List every line of the items that contains "removed", copying each one in full.
+-------+
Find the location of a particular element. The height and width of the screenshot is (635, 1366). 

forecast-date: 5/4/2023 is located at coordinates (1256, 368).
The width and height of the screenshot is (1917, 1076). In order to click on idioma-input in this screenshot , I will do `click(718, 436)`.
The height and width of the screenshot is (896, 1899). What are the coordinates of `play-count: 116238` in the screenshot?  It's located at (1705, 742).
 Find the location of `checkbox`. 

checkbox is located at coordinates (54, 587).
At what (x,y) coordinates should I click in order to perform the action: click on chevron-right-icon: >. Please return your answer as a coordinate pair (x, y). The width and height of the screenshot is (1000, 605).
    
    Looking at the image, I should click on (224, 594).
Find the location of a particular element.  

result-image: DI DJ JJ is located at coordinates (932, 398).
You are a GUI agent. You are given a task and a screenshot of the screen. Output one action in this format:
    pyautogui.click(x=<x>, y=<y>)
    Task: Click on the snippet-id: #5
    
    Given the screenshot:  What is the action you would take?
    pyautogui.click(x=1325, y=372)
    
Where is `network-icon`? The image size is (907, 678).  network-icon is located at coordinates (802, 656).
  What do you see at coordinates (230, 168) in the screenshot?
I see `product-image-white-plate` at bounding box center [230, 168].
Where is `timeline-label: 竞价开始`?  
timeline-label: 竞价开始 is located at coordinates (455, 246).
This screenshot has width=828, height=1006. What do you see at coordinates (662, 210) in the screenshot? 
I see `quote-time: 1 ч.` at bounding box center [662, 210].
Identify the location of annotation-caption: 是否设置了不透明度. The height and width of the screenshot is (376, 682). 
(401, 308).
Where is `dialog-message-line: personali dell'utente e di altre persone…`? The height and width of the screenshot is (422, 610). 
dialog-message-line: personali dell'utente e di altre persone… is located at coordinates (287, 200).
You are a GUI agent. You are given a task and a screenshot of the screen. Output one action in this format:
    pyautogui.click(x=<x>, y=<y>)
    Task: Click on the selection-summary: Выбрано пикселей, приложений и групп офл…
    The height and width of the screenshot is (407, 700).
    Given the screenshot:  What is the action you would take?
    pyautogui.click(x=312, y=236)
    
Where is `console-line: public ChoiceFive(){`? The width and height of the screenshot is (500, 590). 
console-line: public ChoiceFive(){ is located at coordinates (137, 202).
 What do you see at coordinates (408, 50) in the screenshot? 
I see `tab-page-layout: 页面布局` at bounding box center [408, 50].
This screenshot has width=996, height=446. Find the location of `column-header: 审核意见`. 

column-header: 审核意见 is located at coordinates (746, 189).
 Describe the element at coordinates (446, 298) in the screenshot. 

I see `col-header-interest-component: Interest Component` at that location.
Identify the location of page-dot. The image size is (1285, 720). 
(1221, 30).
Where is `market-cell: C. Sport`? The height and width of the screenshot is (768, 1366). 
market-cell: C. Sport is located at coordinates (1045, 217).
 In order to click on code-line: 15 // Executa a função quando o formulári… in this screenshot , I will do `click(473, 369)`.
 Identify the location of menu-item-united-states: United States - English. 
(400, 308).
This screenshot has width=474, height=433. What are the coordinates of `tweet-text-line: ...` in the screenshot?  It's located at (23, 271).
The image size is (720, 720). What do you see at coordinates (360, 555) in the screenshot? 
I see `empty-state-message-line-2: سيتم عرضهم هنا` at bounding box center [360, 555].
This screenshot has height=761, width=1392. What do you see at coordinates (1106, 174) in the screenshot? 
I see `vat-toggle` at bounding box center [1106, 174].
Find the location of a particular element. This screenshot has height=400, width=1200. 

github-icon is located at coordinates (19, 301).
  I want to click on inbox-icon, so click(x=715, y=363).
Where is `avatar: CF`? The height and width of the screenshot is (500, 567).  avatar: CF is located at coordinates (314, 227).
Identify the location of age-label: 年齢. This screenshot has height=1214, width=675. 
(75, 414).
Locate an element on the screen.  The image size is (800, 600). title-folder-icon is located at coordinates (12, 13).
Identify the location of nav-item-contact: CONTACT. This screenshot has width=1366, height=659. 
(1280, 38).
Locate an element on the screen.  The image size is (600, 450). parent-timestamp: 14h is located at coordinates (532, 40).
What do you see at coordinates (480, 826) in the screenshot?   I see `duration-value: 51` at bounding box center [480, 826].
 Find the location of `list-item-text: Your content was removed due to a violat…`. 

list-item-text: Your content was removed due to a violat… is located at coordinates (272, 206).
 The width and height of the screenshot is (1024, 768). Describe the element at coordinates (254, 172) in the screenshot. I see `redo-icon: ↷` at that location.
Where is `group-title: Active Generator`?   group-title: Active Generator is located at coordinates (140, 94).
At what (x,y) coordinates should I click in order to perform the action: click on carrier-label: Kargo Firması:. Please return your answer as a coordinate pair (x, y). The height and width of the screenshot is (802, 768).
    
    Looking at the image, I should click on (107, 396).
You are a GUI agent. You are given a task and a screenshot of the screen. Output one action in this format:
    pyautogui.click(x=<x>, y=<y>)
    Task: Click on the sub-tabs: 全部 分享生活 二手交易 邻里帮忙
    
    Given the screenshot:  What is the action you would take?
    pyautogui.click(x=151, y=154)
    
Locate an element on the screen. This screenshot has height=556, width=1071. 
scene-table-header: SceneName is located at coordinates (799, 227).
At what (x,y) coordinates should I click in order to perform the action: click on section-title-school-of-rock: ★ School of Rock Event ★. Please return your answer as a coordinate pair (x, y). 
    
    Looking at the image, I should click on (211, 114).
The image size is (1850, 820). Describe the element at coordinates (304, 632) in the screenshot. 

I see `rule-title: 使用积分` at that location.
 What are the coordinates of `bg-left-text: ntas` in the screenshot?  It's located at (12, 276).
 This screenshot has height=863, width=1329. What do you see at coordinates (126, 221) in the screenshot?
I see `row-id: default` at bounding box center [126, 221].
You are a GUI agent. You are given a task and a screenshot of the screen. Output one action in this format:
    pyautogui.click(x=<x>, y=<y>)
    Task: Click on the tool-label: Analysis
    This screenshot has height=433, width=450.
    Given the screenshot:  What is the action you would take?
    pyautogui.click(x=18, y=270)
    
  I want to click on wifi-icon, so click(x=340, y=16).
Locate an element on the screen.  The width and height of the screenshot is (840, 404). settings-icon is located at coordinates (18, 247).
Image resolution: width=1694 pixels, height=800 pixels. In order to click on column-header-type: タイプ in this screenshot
+-------+
Finished exercise
 Find the location of `list-item-text: Your content was removed due to a violat…`. 
list-item-text: Your content was removed due to a violat… is located at coordinates (272, 206).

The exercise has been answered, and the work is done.